> **Exercise**
Set down exactly the lines in the records below that run from the line with "For every named" to the line with "Got it! (1365, 1997)", inclusive, and nothing more.

> **Supplied records**
*-*-*

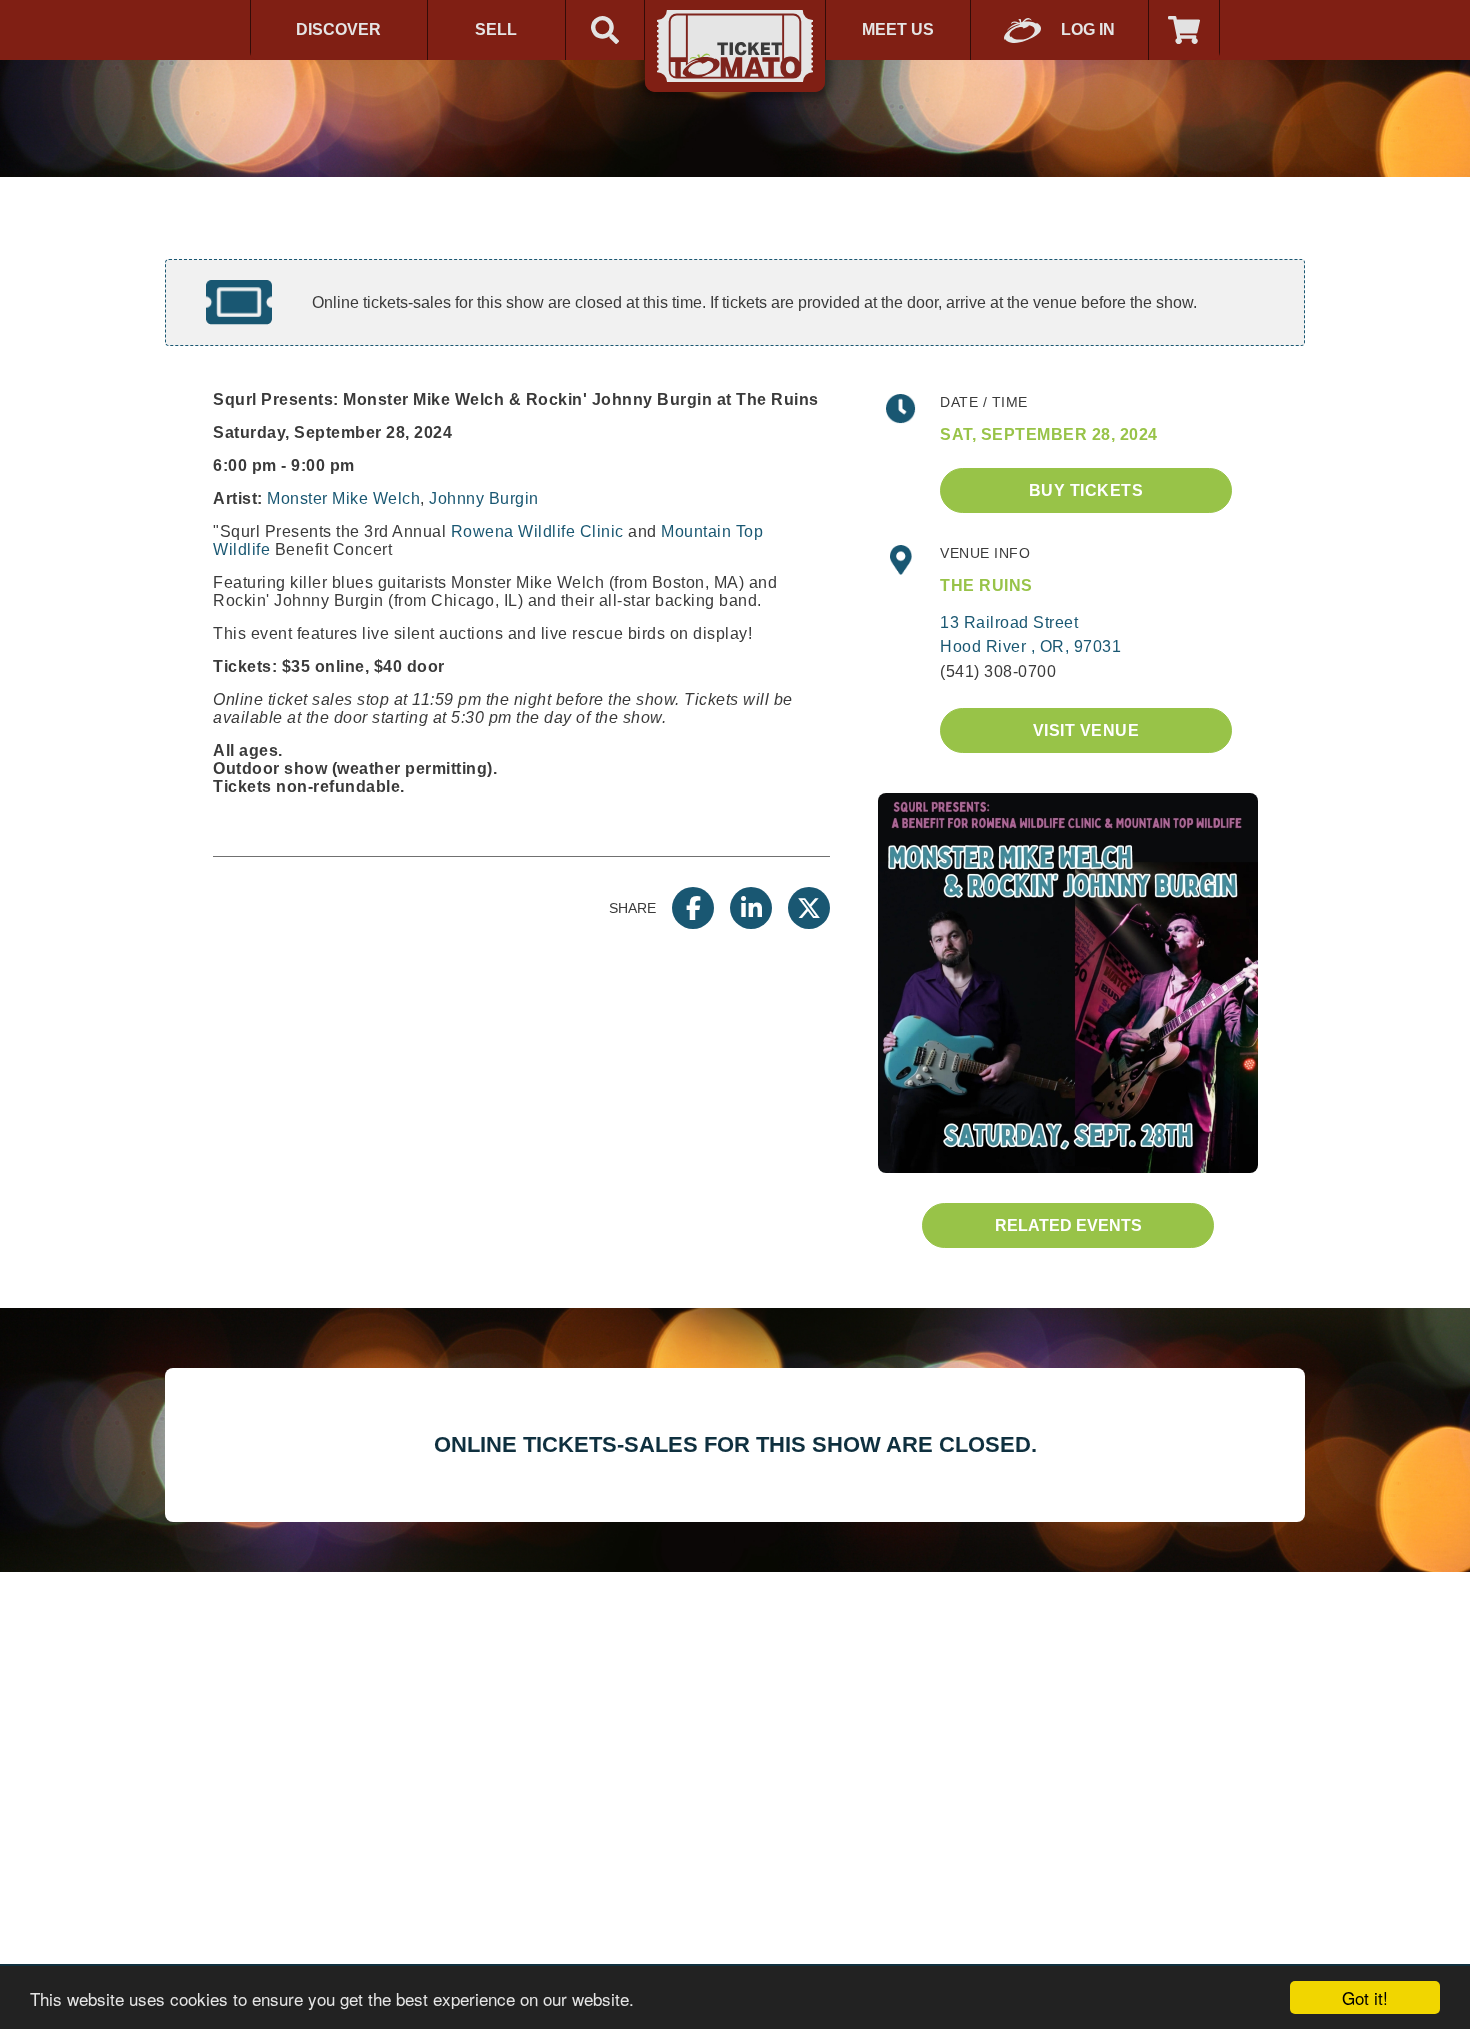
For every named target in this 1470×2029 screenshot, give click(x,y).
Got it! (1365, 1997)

*-*-*

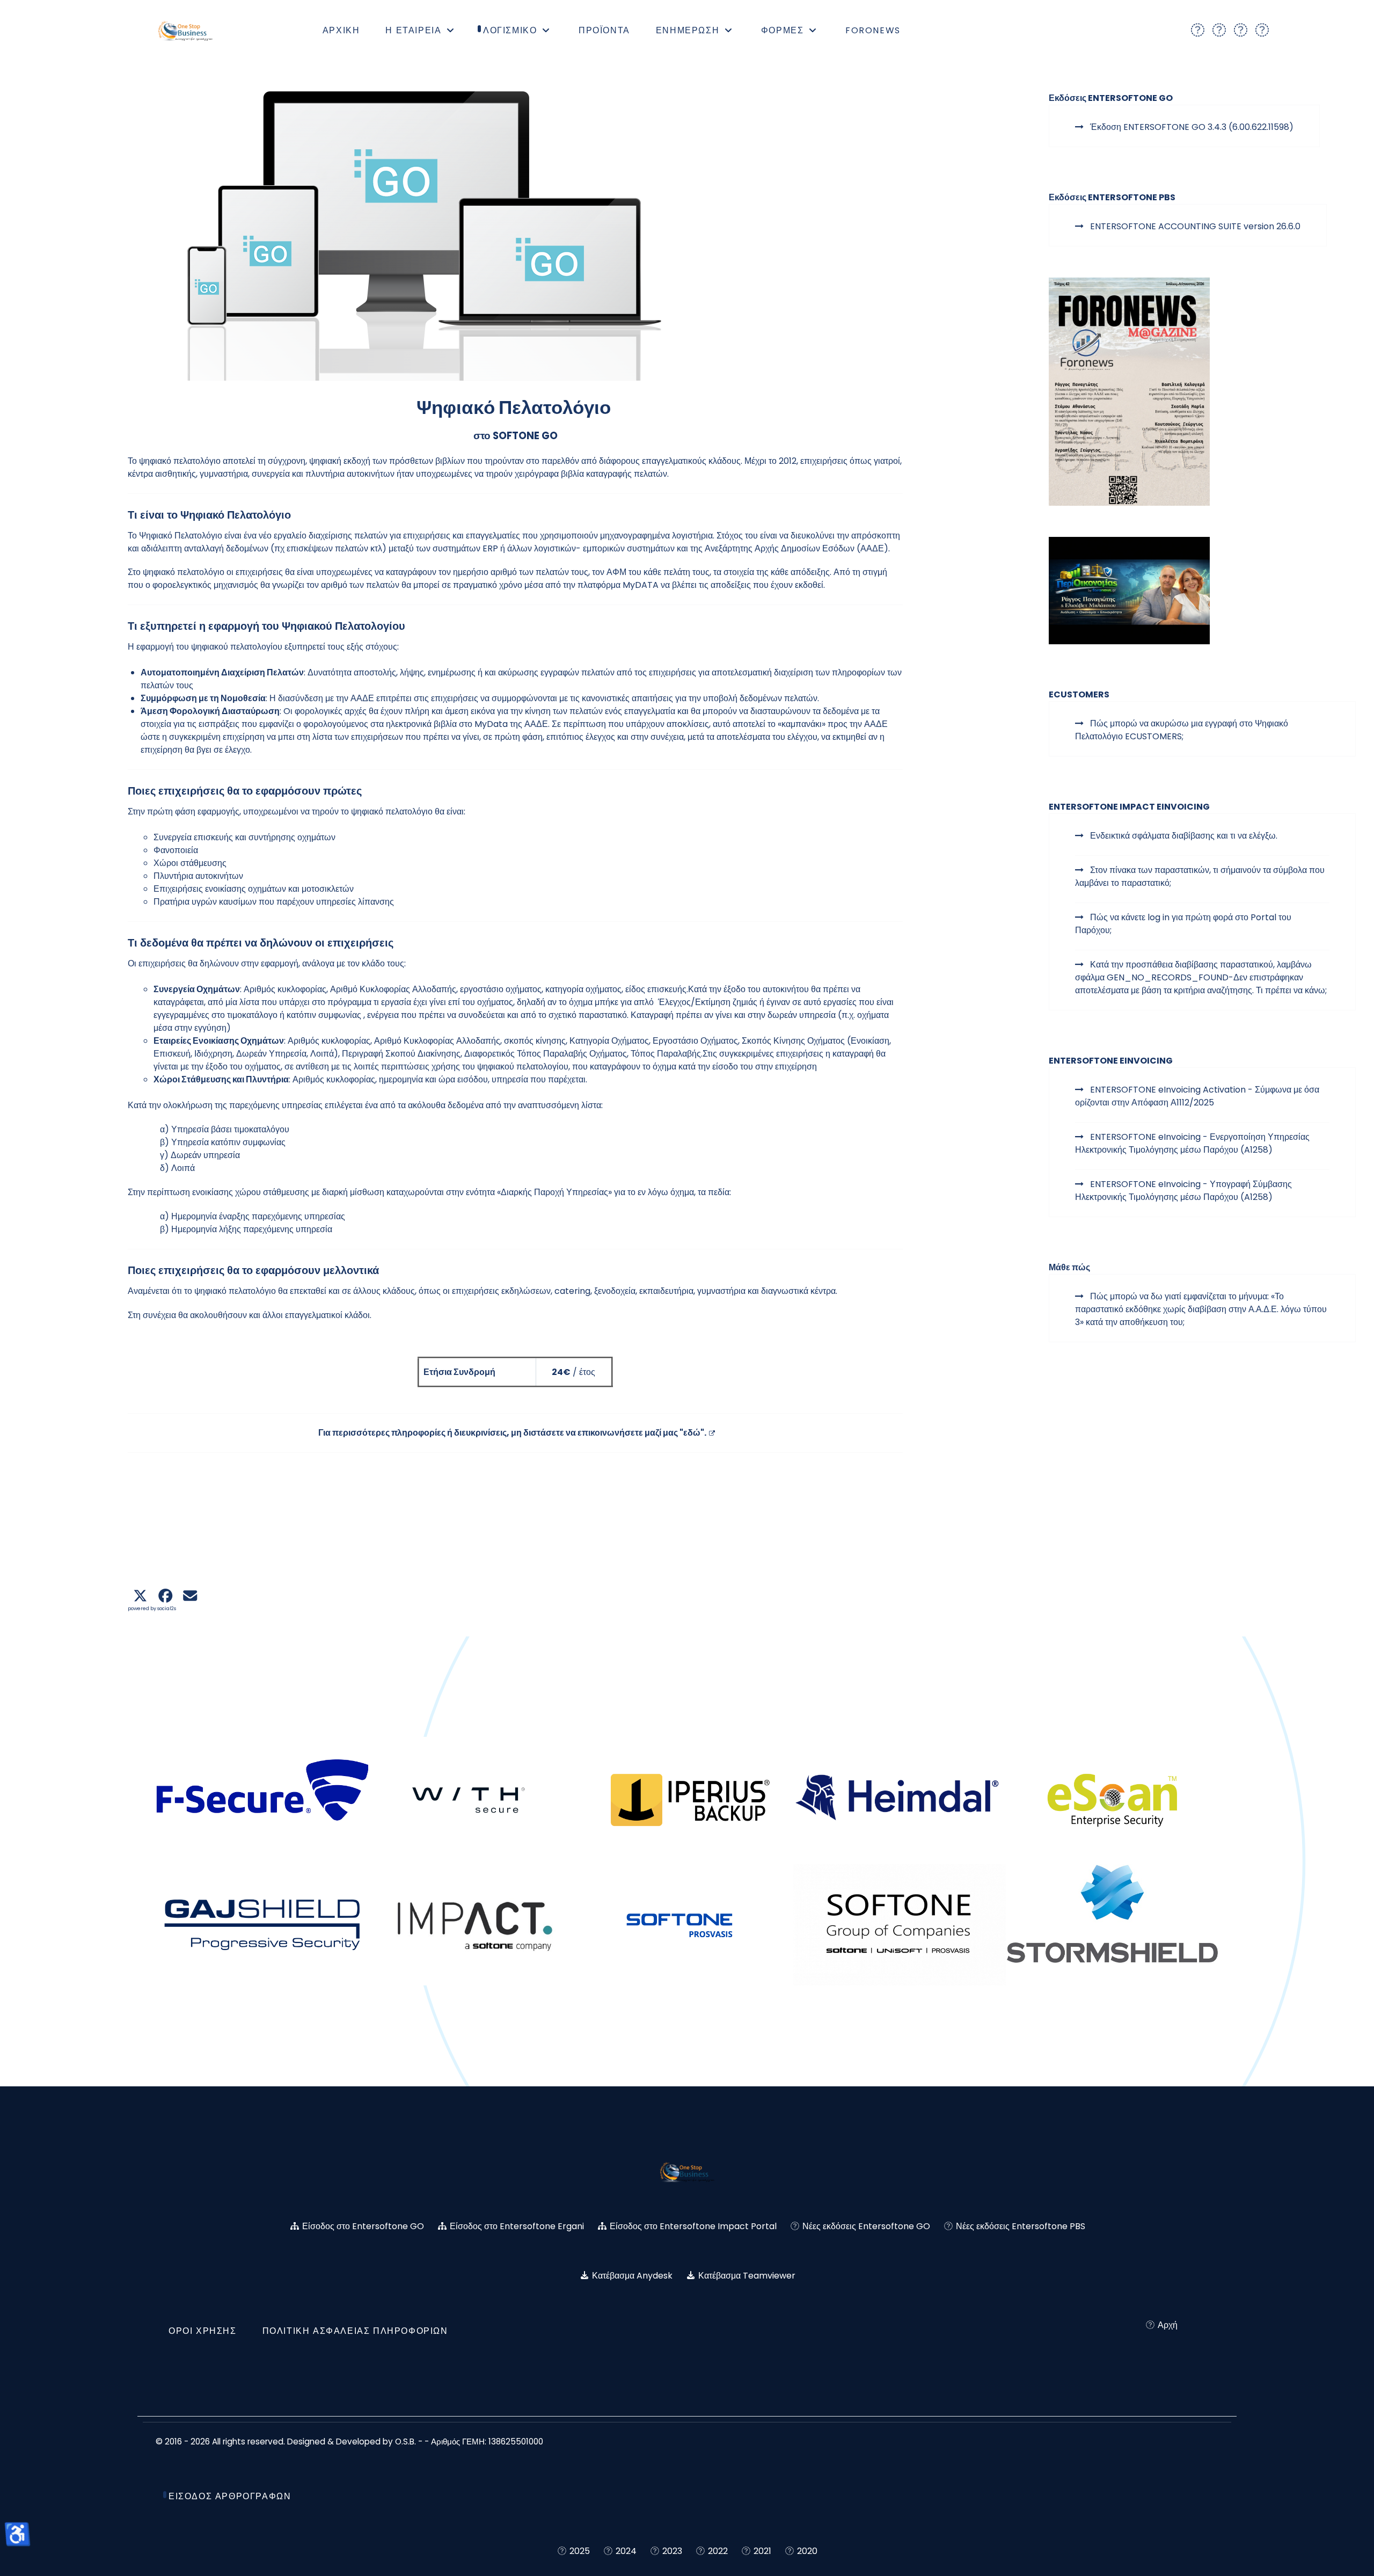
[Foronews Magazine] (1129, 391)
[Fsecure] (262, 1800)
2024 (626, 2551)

*-*-*

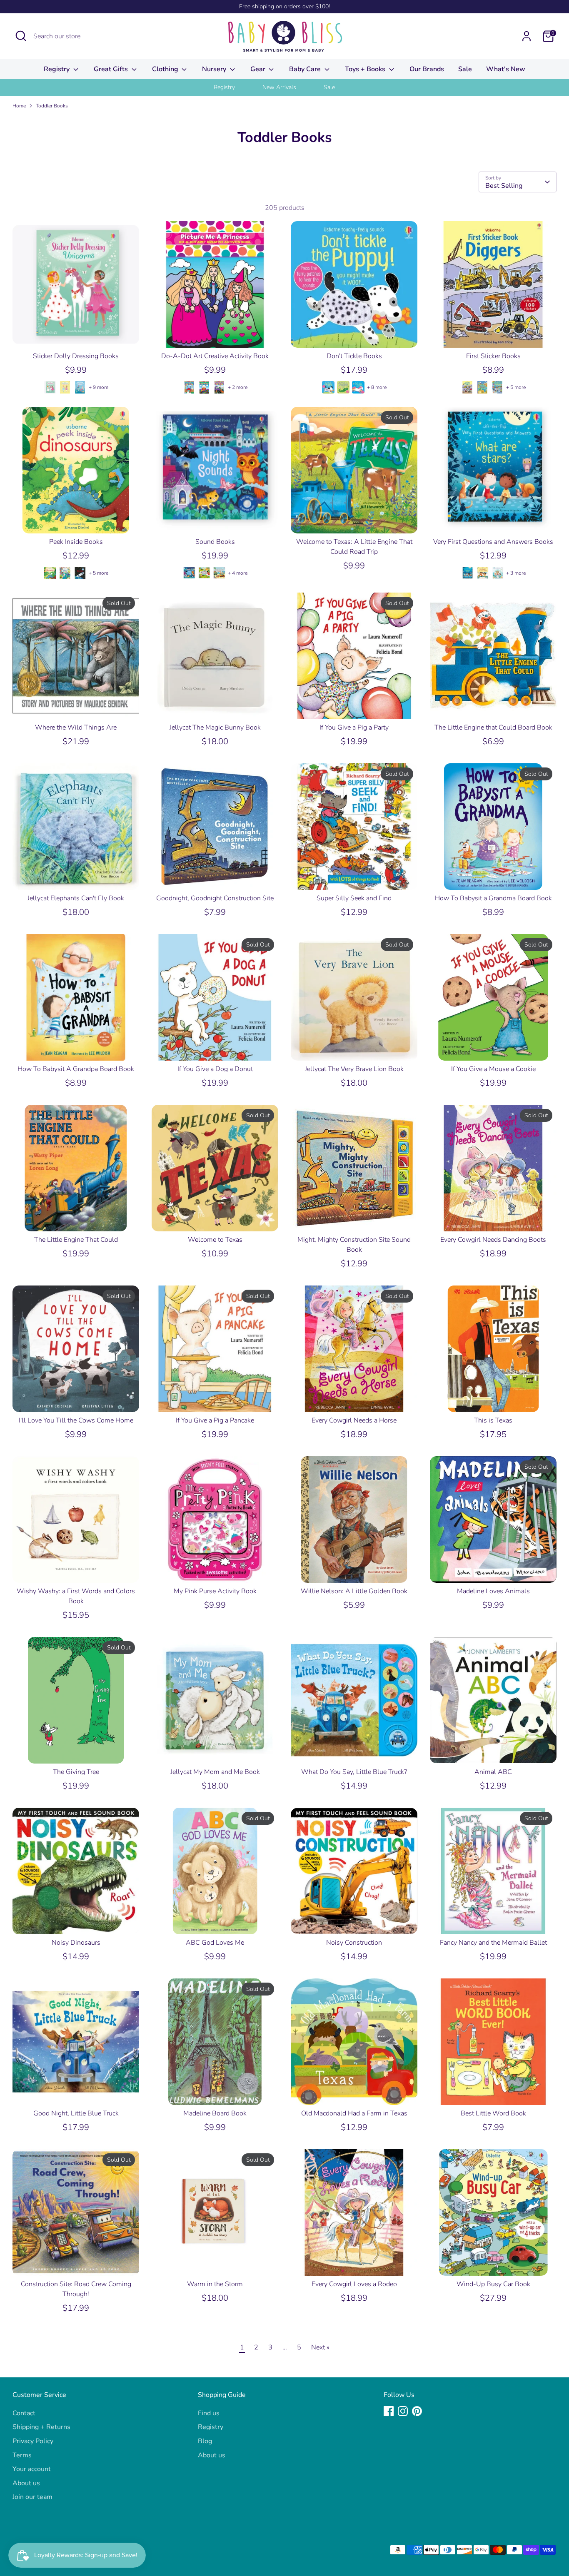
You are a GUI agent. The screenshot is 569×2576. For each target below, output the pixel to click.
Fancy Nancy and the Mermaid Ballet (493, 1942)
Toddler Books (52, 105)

*-*-*

> **Expected answer**
For every named target in this 1470×2029 screenshot, give click(x,y).
Got it! (1365, 1997)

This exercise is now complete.